If we type in two keywords on google search – “millennials” and “church” – we find a bunch of articles on why millennials are leaving the church. And it is no surprise that these articles show that they are leaving in huge numbers. Although the facts and figures given in these articles mostly represent the Western church, the scenario is true for most Indian churches as well. It is true especially of urban millennials in India who grew up by belonging to their local church, but who are now becoming steadily complacent about going there. In other words, millennials in India are not going to church as regularly as they should, and for that there are two good reasons.
The following discusses these reasons and a few suggestions for what could be done to both avoid this scenario and encourage this younger generation of Christians to be faithful to their local churches. It must be noted that every view in this article does not represent the reality of every Indian church, nor every millennial’s perspective of church. But they are representative of the general atmosphere in most Indian churches today.
Lack of Good Teaching
The lack of sound biblical teaching is one of the primary reasons why millennials do not prefer going to church. Most of them seek a direction in life, and they look for biblical teaching from their pastors and elders that caters to this need. Some prefer going to church, even if the leaders of their church fail to teach, merely because they like the fellowship. They recognise what their churches lack, yet they participate in church because it caters at least to their need for friendship and community. But when it comes to what shapes their beliefs, and their way of life, it appears that millennials do not look to the church for such, because their pastors fail to provide them with the kind of teaching that leads them onto the right path.

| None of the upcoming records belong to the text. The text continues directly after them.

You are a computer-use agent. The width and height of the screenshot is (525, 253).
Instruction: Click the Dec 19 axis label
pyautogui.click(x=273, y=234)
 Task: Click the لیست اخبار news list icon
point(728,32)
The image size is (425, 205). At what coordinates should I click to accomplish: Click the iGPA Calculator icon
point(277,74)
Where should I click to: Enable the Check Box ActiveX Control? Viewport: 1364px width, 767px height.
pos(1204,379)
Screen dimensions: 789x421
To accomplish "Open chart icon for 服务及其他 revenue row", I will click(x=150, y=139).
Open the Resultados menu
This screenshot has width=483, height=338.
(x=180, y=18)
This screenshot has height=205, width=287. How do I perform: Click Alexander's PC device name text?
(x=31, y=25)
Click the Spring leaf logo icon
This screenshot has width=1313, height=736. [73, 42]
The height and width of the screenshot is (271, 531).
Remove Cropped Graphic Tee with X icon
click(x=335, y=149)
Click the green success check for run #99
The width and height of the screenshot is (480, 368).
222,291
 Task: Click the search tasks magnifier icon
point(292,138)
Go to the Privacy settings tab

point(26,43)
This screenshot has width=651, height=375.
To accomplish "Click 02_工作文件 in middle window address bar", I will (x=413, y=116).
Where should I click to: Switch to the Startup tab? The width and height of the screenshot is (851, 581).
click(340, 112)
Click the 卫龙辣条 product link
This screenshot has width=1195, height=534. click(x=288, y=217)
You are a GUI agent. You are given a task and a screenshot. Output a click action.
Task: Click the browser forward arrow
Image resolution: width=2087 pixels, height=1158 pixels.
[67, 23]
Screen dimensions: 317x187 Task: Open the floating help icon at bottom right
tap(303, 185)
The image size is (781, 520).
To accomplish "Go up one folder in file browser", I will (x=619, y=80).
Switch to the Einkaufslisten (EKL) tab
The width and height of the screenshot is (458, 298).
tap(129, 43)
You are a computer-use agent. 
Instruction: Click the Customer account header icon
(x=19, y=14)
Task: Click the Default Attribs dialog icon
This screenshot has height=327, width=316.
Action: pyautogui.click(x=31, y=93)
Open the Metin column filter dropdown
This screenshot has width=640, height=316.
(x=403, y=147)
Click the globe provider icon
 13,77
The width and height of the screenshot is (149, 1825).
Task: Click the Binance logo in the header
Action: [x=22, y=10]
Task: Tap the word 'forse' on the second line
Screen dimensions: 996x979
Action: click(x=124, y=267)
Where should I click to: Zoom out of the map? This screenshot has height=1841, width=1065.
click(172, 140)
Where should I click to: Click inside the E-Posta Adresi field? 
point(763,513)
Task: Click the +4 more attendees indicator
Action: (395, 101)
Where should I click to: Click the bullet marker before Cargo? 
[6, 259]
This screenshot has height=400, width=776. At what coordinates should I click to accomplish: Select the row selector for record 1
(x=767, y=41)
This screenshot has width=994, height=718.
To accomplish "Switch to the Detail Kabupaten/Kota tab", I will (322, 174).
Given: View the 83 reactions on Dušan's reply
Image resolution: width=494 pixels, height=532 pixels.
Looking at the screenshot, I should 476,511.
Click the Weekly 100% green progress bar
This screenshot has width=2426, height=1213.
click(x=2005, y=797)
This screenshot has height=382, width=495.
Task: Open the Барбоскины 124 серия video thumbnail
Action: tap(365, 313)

Moreover, pastors fail to give sermons that are Christ-centred, with an emphasis on the body of Christ, and the various gifts that each member of the body is given for the edification and growth of the church. Sadly, the emphasis in most churches is merely on regular church attendance, giving of tithes and offerings, and a set of rules to live a supposedly good life, while missing out on the origin, purpose and goal of the church. Thus, as many pastors fail to explain the nature of the church, members of the church do not have adequate reasons or adequate motivation to be faithful to their church or contribute to its vision and mission.
If the leaders of the church want to be teachers who can reach out to the millennials, then they ought to recognise the importance of training themselves to study the Bible thoroughly, teach it well, and show their congregation the significance of meditating on Scriptures. If the leaders do not show any enthusiasm or concern for being equipped in the knowledge of Scriptures, their congregation will not be enthusiastic or concerned about learning them. But a good leader is often able to emulate the practice of studying the Scriptures to teach the members of their church how to rely on Scripture’s wisdom to navigate life. They are also able to show their members the importance of studying Scriptures as a church community, and its necessity for their existence as a church.
If leaders of churches in India do these things more often, millennials who look for guidance on how to study the Scriptures and seek to understand the importance of participating in church will be more motivated to go to church.
Lack of Encouragement
Second, part of the problem lies with the millennials themselves; their apathy toward church and a lazy attitude both keep them from going to church. While the leaders of the church are not entirely responsible for this, they are still responsible for why millennials are disposed towards these attitudes.
It is possible that the leaders contribute to millennials attitudes by not teaching and emphasising the importance of a Christ-given identity, calling, and gifting. If leaders do not teach and preach these aspects of the gospel, then most millennials, who long to find a clear direction in life and a place where they can bear fruit, succumb to apathy and laziness towards their participation in church. Of course, these attitudes might be individual dispositions that the leaders can do nothing about. Nevertheless, if millennials are refraining from going to church, attitudes rather than dispositions might be the problem.
If millennials must be consistently motivated to participate in their local churches, then they must be encouraged. Such motivation must partly come from the leaders of the church, and partly from the millennials themselves. In other words, through teaching the leaders could show millennials that they are an integral part of the church might that could provide good motivation for millennials to go to church. Yet millennials also need to acknowledge the vital roles that they could take up at church and be willing to be faithful to the roles that are given to them. If they are neither encouraged nor motivated to do these things, they could develop an attitude of disregard for the church and its growth.
While these are not the only reasons why millennials are not going to church as regularly as they should, they are significant, in that they enabled us to identify who is responsible for millennials being irregular in their church attendance: the leaders of the church, and the millennials themselves. They are also significant in that they allowed us to discuss the role of the leaders to teach, encourage and motivate millennials to participate in church, and the role of millennials themselves to be faithful to their local churches. Churches in India will do better at keeping millennials in church when both the leaders and the millennials in churches identify, address, and take up appropriate roles for millennials—and when both leaders and millennials fulfil their responsibilities faithfully.